Now we can calculate the x values for each subsequent layer, as well as an \(x\_0\) value which we will use to test values in the base layer.

def calculate_table(x, n):
    y = gauss(x)
    areas = []
    xs = []
    ys = []
    area = unnormalised_erfc(x) + x * y
    xs.append(area/y) # this is the test value for the base layer
    for i in range(n):
        areas.append(area)
        y_new = y + area / x
        x_new = inverse_gauss(y_new)
        xs.append(x)
        ys.append(y)
        area = x * (y_new - y)
        y = y_new
        x = x_new
    xs.append(0)
    return areas, ys, xs

areas, ys, xs = calculate_table(x_1, 5)

/home/tms/anaconda3/lib/python3.7/site-packages/ipykernel_launcher.py:8: RuntimeWarning: invalid value encountered in sqrt

def plot_ziggurat(x, yl, yu):
    ax.plot([0, x, x, 0, 0],[yl, yl, yu, yu, yl], color='r')
    
x = np.linspace(0,3,60)
y = gauss(x)
xs_ = xs[1:-1]
fig, ax = plt.subplots(figsize=(5,5))
ax.plot(x, y, linewidth=5)
ax.set_xlim(0,3)
ax.set_ylim(0,1.01)

plot_ziggurat(xs_[-1], ys[-1],1)
ax.plot([xs_[0], xs_[0]],[0, ys[0]], "--",  color='r')
for i in range(1, len(xs_)):
    ax.plot([xs_[i], xs_[i]],[ys[i], ys[i - 1]], "--",  color='r')
    plot_ziggurat(xs[i], ys[i -1],ys[i])

plt.title('Initialised Ziggurat')
plt.show()

png

The rejection algorithm is as follows:

Select a layer at random, with probability \(\frac{1}{n}\). The rightmost boundary of this layer is \(x\_i\).
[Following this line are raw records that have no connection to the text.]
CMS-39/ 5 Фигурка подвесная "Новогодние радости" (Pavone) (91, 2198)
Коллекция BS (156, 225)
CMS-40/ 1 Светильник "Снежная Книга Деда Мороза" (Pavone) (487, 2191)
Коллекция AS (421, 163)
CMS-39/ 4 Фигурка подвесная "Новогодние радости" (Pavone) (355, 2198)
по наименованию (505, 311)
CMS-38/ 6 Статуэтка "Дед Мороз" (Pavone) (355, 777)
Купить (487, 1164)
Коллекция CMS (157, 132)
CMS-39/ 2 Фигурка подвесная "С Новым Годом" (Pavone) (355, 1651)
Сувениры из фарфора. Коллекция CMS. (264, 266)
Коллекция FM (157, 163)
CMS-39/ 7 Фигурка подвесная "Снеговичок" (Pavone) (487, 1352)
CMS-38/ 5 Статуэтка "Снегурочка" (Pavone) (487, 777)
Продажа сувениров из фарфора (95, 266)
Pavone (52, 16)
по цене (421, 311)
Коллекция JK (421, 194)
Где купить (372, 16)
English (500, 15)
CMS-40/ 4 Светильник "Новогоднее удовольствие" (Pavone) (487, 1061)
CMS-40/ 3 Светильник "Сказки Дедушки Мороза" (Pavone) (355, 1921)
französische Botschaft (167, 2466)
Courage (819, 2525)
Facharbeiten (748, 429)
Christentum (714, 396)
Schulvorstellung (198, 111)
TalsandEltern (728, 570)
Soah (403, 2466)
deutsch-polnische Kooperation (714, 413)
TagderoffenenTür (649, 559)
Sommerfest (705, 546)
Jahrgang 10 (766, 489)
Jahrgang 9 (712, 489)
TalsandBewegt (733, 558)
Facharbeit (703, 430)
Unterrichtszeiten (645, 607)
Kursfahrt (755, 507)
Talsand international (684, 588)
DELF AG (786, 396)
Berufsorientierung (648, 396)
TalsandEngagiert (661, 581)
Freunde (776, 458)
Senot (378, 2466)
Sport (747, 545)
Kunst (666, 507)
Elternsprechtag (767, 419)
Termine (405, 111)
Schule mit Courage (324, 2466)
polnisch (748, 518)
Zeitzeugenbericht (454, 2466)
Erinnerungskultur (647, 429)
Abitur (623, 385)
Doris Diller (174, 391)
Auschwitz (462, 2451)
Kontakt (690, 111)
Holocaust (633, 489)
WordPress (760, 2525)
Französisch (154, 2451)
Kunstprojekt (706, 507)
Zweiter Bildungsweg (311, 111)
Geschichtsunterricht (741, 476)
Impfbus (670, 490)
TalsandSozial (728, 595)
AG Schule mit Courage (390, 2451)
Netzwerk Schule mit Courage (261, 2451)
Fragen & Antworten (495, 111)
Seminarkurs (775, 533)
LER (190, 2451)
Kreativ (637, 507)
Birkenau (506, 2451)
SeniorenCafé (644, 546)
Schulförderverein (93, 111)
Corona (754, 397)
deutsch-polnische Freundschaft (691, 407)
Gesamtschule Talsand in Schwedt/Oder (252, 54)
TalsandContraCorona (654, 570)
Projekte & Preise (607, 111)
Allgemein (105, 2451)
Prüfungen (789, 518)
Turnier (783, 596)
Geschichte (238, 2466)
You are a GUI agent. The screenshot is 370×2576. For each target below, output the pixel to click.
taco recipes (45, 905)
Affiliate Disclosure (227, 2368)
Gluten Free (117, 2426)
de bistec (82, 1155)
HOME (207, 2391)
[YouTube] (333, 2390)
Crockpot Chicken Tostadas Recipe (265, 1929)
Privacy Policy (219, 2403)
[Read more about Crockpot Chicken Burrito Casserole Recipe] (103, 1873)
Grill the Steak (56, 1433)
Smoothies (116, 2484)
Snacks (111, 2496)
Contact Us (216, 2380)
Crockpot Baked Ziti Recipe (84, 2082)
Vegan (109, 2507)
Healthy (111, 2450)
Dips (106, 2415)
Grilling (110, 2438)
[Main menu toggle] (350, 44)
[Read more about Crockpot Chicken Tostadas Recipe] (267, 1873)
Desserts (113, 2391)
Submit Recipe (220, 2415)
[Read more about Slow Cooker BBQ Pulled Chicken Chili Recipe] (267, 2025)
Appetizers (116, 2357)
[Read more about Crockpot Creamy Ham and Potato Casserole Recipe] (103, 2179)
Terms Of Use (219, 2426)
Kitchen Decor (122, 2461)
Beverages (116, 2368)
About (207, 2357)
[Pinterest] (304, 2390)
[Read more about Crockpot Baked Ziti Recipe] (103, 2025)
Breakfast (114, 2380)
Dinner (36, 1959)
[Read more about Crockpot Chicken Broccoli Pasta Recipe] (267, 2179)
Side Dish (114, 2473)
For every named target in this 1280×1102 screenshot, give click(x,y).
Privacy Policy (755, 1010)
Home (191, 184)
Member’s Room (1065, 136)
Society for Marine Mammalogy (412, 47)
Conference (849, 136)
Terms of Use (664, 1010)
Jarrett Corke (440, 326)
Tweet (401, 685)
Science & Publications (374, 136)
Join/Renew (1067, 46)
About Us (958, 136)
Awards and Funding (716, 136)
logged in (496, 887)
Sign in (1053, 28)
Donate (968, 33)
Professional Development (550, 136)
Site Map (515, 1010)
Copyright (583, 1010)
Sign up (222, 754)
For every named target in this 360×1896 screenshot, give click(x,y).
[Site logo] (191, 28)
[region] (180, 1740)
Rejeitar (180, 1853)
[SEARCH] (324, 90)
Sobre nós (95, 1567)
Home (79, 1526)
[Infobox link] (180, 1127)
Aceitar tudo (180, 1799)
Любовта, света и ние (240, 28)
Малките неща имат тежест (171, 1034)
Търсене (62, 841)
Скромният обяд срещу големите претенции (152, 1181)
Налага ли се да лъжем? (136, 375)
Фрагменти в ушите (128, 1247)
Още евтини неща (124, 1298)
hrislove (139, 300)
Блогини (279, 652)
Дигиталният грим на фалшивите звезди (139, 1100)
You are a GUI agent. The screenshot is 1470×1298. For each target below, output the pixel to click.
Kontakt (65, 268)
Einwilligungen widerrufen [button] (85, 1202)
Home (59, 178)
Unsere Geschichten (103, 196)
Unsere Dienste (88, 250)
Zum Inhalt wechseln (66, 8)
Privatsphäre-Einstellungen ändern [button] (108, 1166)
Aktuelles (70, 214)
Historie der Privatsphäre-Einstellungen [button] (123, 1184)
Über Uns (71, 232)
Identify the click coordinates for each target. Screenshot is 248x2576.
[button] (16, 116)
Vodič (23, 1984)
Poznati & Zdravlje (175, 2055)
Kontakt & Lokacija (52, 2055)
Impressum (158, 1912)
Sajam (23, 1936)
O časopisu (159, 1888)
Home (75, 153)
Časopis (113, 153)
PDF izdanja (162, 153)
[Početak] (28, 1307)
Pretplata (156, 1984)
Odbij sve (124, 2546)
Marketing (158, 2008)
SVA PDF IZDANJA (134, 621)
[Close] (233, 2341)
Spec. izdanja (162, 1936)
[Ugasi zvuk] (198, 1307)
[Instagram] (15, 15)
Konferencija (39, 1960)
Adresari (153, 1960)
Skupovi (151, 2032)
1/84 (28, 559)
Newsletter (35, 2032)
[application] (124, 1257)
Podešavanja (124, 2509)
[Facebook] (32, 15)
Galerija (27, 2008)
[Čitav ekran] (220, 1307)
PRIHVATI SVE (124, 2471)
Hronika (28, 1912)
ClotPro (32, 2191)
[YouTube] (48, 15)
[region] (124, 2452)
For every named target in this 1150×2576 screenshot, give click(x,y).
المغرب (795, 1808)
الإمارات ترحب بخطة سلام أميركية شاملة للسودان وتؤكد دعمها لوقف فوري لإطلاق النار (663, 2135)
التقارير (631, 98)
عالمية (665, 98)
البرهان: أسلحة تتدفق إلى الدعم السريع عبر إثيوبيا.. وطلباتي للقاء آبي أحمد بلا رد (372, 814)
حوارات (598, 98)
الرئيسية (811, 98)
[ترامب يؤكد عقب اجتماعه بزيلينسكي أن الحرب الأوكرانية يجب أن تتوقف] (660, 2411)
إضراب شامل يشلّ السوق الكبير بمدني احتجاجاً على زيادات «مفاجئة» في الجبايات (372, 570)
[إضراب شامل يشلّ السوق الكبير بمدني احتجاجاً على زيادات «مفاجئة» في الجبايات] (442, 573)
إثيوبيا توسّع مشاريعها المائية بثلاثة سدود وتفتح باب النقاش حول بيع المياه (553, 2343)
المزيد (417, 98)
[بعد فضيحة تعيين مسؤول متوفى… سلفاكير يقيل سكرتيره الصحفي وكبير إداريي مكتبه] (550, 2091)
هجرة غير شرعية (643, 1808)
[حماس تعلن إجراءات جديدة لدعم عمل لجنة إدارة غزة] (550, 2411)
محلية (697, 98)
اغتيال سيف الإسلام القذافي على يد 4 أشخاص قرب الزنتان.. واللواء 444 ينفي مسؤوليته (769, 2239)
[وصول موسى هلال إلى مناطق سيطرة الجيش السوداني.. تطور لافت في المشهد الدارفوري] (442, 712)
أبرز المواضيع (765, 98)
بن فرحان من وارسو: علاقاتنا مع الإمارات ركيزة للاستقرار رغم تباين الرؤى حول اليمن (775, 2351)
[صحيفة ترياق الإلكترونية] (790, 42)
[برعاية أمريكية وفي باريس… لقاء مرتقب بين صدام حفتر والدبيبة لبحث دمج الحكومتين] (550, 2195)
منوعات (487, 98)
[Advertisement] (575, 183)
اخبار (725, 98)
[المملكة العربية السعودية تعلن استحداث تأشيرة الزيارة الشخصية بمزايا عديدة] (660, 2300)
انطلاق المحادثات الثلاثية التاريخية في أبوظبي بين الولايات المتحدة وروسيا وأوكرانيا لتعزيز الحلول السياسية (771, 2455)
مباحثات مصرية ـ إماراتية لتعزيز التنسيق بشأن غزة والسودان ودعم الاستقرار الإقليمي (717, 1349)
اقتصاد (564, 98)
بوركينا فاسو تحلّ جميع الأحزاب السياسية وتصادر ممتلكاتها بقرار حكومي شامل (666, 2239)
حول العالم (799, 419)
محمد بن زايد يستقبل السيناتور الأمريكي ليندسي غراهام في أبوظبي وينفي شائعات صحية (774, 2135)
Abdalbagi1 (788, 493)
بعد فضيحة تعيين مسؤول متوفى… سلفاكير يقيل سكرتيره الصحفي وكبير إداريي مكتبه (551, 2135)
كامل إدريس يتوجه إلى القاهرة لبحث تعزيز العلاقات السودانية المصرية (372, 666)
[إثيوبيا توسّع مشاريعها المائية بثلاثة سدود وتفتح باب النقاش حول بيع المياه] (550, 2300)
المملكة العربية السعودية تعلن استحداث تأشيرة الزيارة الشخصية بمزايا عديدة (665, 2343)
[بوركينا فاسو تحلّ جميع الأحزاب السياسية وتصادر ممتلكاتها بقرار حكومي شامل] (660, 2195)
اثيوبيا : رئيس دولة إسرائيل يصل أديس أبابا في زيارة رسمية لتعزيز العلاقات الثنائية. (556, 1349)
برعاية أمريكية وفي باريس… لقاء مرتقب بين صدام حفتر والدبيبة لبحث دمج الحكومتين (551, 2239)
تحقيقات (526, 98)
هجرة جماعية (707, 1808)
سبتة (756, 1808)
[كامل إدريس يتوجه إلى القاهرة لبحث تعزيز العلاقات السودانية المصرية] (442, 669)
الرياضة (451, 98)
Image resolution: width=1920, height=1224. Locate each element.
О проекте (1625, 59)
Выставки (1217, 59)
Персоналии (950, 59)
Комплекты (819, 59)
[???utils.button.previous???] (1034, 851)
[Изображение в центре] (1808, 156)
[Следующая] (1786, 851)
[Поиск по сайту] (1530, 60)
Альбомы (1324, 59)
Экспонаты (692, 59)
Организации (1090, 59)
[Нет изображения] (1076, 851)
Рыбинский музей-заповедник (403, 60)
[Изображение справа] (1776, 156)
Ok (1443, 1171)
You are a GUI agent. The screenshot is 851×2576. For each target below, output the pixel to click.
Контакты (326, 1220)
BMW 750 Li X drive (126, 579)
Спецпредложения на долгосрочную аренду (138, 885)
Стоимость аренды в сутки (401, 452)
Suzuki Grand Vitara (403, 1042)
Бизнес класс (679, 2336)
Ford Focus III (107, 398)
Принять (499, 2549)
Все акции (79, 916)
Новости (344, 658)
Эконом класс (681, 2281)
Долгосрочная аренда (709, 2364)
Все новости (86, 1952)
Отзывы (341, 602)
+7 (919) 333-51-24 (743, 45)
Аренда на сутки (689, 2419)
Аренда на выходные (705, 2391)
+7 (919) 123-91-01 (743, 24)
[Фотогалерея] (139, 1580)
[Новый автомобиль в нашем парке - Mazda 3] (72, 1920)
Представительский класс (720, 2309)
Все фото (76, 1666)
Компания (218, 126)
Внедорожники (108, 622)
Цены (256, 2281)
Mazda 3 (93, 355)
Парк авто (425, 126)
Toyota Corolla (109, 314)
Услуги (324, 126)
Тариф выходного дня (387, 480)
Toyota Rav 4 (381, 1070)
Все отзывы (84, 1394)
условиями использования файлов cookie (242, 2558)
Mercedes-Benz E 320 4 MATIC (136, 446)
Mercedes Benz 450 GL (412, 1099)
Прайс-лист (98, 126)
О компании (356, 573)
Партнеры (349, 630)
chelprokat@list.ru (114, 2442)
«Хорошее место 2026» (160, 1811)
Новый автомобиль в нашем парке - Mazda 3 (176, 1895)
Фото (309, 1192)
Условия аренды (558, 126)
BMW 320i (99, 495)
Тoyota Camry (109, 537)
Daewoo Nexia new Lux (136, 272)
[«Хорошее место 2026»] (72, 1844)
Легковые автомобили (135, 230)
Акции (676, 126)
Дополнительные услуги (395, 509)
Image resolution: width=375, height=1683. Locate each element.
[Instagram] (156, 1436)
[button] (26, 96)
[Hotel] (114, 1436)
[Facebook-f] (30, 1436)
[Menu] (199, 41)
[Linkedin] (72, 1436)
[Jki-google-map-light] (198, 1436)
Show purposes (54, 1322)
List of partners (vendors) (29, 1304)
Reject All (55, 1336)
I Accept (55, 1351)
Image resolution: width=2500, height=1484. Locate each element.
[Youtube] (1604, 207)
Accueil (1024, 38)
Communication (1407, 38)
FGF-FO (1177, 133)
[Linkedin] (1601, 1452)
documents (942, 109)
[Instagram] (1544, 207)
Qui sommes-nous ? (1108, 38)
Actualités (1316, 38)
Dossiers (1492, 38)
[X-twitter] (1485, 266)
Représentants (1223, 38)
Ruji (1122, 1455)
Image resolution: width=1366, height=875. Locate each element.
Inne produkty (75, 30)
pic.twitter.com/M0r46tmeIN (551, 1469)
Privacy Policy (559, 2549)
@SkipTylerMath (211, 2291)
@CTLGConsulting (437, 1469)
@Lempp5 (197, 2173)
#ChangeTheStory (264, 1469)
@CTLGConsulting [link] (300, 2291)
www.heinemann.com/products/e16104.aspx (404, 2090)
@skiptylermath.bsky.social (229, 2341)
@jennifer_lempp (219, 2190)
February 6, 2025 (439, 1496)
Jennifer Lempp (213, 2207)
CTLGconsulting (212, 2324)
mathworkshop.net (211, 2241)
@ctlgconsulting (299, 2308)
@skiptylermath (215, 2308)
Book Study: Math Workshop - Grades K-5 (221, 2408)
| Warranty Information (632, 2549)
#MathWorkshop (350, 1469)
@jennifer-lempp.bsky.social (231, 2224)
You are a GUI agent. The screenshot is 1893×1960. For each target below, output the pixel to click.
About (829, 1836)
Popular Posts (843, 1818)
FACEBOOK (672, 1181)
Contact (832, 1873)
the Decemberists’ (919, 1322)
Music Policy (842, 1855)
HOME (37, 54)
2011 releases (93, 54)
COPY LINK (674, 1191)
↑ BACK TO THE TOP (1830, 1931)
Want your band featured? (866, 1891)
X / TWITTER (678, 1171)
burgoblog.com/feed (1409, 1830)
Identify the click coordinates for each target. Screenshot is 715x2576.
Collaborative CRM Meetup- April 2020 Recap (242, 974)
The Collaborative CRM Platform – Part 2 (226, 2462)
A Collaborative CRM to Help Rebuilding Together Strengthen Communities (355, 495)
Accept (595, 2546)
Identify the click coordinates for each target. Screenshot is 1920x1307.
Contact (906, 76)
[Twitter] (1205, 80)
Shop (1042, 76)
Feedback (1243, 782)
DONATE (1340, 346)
Draw two random numbers \(0 < u\_1, u\_2 < 1\)

Let \(z = u\_0 x\_i\):

If \(z \leq x\_{i + 1}\): x is clearly within the distribution, so return z

Else if \(u\_1(f(x\_{i + 1} - f(x\_i)) \geq f(z) - f(x\_i)\), return \(z\), otherwise restart the algorithm.

In the top layer, we will always test \(u\_1(f(x\_{i + 1} - f(x\_i)) \geq f(z) - f(x\_i)\), since \(x_{i + 1} = 0\)

In the base layer, we instead test \(\frac{uV}{f(x_1)} \geq z\), where V is the area of the base layer, and otherwise use the marsaglia tail method to generate a sample.

def marsaglia_tail(s):
    u = np.random.random()
    x = np.sqrt(s ** 2 - 2 * np.log(u))
    while u >= x:
        u = np.random.random()
        x = np.sqrt(s ** 2 - 2 * np.log(u))
    return x


def ziggurat_sample(table):
    # draw a random uniform
    gauss_table = [gauss(x) for x in table]
    i = np.random.randint(0, len(table) - 1)
    u0, u1 = np.random.random(2)
    z = u0 * table[i]
    
    if z < table[i + 1]:
        return z, i, 'box'
    
    elif i >= 1:
        lhs = u1 * (gauss_table[i + 1] - gauss_table[i])
        rhs = gauss(z) - gauss_table[i]
        if lhs < rhs:
            return z, i, 'tail'
        else:
            return ziggurat_sample(table)
    else:
        tail = marsaglia_tail(table[1])
        return tail, i, 'tail'
            
        

samples = []
boundaries = []
classes =[]
for i in range(100000):
    sample, i, cls = ziggurat_sample(xs)
    samples.append(sample)
samples = np.array(samples)

plt.hist(samples, bins=100)
plt.title('Normally distributed sample (X > 0) using the ziggurat algorithm')
plt.show()

png